Swampland Issue 01
Thursday November 10, 2016·
When I was first interested in music there was no internet so I used to read a lot of print music magazines. My dad liked the idea of me 'getting into guitars' so he bought me a Rolling Stone subscription. They were mine and I could pile them up in my room, and you'd have to ask me if you wanted to read them.
These days I tend to read about music like I smoke cigarettes: quickly, in between doing things I really need to do, and often having it leave me with the feeling I could have done without it. It's so tough out there for both writers and musicians – no one has enough money to pay you or take the time out of their day, and the world of music 'literature' is clogged up like a broken toilet. Yet there are a few bastions of hope for the long-form music piece left, and we can now add Swampland to the short list.

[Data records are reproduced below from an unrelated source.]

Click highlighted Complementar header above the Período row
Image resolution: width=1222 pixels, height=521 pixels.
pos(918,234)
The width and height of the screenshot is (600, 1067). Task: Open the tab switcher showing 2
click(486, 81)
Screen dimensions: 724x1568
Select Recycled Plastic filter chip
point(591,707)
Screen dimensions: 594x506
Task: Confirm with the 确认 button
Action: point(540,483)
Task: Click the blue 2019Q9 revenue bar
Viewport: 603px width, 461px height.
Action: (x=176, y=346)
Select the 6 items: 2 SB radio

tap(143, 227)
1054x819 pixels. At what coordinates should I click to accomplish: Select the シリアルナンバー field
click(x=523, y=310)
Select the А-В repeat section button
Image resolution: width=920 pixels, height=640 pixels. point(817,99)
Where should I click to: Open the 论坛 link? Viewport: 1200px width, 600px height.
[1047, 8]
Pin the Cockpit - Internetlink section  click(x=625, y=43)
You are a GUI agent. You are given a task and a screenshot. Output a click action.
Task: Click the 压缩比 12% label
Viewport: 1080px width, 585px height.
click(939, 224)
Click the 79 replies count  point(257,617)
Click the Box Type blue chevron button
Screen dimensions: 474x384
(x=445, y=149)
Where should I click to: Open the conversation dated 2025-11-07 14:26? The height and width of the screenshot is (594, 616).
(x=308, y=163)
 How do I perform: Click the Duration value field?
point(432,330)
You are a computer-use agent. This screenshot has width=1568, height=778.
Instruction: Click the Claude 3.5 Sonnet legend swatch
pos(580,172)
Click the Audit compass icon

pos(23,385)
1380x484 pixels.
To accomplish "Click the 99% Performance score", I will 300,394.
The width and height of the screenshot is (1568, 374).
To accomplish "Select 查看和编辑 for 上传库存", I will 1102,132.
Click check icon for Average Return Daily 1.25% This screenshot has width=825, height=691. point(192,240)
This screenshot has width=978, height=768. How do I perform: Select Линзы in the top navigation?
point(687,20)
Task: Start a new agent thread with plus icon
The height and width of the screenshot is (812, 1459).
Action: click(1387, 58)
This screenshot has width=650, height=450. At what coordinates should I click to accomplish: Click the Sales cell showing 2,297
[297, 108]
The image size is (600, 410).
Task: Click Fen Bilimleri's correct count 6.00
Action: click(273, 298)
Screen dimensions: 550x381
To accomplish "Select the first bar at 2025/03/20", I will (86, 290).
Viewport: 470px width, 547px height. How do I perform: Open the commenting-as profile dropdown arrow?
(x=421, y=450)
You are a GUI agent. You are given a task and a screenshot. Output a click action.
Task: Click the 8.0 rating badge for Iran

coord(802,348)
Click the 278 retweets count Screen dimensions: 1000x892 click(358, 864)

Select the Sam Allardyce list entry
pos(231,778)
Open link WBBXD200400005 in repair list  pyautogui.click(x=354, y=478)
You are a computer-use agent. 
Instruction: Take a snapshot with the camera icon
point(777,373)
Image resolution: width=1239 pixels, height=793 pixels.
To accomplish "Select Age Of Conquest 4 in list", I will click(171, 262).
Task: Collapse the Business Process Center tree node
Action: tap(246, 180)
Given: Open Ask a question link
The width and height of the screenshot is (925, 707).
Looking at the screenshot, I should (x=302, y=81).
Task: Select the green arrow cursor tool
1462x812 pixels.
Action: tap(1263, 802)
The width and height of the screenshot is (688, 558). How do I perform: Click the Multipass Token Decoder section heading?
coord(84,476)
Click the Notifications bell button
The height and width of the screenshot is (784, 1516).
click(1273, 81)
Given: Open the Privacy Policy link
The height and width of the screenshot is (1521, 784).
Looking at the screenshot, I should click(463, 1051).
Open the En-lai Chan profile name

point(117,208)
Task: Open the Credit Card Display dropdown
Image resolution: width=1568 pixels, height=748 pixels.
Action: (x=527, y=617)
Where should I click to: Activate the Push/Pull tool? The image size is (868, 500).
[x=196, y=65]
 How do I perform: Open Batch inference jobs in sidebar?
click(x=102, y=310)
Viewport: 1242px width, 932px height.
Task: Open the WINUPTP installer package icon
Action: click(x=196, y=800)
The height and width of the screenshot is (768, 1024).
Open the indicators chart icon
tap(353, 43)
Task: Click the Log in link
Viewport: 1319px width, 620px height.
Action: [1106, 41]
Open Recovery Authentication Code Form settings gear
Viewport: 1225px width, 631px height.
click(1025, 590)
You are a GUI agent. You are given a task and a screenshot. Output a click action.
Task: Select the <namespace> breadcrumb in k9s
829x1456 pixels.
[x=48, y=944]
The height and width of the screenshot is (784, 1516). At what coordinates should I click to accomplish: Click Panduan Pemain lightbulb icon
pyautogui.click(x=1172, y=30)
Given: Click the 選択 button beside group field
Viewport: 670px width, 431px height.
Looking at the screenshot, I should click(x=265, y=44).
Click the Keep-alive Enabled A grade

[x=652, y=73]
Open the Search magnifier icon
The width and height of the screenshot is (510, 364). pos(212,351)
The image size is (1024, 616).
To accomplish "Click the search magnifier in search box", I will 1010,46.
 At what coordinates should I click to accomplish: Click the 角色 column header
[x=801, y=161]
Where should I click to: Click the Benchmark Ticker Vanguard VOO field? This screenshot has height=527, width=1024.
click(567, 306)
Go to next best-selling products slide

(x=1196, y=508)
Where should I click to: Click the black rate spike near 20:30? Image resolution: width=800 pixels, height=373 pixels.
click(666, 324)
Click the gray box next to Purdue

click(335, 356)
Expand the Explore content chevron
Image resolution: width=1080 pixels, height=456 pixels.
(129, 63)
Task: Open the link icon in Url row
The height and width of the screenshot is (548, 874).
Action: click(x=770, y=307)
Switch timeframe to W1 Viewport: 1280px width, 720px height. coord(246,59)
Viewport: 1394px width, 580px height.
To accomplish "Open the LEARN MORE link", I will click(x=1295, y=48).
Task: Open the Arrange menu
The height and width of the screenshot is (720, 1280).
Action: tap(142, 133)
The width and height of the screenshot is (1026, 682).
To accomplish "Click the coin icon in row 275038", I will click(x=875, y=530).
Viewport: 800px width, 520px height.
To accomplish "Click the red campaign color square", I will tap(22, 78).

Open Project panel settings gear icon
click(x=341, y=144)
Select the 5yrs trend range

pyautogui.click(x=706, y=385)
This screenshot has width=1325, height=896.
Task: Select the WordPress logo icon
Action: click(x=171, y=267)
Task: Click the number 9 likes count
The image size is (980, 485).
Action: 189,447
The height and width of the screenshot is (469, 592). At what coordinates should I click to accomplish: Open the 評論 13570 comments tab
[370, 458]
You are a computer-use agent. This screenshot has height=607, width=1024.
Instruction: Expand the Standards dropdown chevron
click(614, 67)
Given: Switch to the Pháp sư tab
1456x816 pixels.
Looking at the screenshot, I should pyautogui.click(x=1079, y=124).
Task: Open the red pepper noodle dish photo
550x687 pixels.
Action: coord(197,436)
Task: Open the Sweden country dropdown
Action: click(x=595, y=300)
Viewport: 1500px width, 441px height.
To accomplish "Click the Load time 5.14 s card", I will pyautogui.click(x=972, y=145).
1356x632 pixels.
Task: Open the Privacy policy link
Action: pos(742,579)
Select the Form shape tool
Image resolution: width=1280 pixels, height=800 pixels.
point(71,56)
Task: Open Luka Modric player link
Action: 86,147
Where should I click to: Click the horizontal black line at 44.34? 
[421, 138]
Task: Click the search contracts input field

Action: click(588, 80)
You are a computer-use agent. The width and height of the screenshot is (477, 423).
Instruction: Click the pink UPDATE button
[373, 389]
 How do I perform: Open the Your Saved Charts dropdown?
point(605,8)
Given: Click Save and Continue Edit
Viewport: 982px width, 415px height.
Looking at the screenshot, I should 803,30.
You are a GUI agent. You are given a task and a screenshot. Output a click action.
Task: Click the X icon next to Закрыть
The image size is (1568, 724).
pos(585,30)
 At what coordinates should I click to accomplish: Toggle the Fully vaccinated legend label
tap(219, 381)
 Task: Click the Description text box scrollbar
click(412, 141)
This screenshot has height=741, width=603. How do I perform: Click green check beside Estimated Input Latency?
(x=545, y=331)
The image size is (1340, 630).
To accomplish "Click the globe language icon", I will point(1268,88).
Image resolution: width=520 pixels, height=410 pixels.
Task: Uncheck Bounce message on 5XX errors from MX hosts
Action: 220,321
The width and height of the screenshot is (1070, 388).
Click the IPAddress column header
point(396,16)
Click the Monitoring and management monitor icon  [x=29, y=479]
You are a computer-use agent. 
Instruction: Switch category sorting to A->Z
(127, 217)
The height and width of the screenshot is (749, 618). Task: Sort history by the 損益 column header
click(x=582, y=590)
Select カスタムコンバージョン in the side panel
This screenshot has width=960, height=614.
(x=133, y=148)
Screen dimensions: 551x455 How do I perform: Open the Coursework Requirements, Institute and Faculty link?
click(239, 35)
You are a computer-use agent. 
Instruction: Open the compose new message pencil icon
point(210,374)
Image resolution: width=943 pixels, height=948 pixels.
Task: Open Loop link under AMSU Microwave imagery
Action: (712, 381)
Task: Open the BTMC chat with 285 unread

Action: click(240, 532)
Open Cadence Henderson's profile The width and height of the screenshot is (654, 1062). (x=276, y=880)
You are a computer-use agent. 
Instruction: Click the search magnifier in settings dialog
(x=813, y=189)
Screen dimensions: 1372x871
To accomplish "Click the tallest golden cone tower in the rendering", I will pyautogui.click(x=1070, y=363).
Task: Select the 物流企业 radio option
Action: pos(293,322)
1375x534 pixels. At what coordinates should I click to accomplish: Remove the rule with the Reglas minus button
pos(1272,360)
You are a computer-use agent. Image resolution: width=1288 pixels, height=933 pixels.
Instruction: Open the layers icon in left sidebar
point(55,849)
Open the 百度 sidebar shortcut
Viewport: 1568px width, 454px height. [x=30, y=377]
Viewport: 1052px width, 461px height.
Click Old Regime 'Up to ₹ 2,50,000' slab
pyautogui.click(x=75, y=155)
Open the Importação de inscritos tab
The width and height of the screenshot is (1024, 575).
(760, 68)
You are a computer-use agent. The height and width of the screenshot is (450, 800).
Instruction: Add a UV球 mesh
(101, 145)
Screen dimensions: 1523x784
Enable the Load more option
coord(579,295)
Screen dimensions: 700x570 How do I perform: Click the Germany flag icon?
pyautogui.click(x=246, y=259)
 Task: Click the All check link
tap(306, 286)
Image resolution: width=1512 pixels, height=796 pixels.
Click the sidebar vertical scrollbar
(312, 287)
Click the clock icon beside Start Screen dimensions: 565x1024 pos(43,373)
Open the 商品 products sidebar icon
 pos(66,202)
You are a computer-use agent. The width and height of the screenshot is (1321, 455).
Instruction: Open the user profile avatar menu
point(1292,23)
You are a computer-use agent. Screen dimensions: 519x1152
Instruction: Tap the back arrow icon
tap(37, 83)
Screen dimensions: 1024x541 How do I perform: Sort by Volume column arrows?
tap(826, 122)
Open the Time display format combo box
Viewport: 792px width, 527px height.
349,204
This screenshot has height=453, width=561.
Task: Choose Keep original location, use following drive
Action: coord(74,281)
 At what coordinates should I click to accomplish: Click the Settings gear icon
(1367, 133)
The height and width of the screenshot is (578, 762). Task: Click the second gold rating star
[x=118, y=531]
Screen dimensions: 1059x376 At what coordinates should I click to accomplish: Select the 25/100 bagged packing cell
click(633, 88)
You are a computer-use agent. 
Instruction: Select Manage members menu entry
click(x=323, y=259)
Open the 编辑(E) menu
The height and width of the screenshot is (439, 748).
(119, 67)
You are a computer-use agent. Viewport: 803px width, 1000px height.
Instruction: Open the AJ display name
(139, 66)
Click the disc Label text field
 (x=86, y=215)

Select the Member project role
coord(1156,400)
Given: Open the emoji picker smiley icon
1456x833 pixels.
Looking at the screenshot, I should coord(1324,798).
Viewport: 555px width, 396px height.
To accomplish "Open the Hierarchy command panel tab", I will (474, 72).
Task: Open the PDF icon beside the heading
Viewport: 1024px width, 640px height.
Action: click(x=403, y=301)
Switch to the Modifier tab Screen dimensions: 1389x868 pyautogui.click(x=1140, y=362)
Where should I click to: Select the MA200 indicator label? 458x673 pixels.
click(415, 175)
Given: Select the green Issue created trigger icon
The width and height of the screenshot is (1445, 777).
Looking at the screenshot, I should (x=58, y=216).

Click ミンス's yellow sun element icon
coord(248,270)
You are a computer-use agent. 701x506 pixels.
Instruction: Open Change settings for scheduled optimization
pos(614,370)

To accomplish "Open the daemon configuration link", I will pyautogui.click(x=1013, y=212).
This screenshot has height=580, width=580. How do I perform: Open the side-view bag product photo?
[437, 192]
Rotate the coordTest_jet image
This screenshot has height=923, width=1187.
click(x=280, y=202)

Swampland is a passionate ode to Australian music and music culture, in a thoughtful and honest format that (despite being named after a both a Scientist's and a Birthday Party song) actively looks beyond the cannon of white dudes with guitars. There are a few straight up (though thorough and complex) interviews, a couple of photo essays, several pieces on contemporary Australian underground artists and some beautiful retrospectives on forgotten labels and bands. It's these latter pieces that this publication should be the most proud of, like Doug Wallen's perfect ode to Summershine Records, or Kish Lal's talk with Simona Castricum, which gave me onion eyes.
We might not see another like this (or another issue) for a while, but you gotta grab these while you can, and try to remember what it was like when we listened to whole albums together or when we didn't scroll down to the end of the interview, because there was no screen. Pile them up in your room.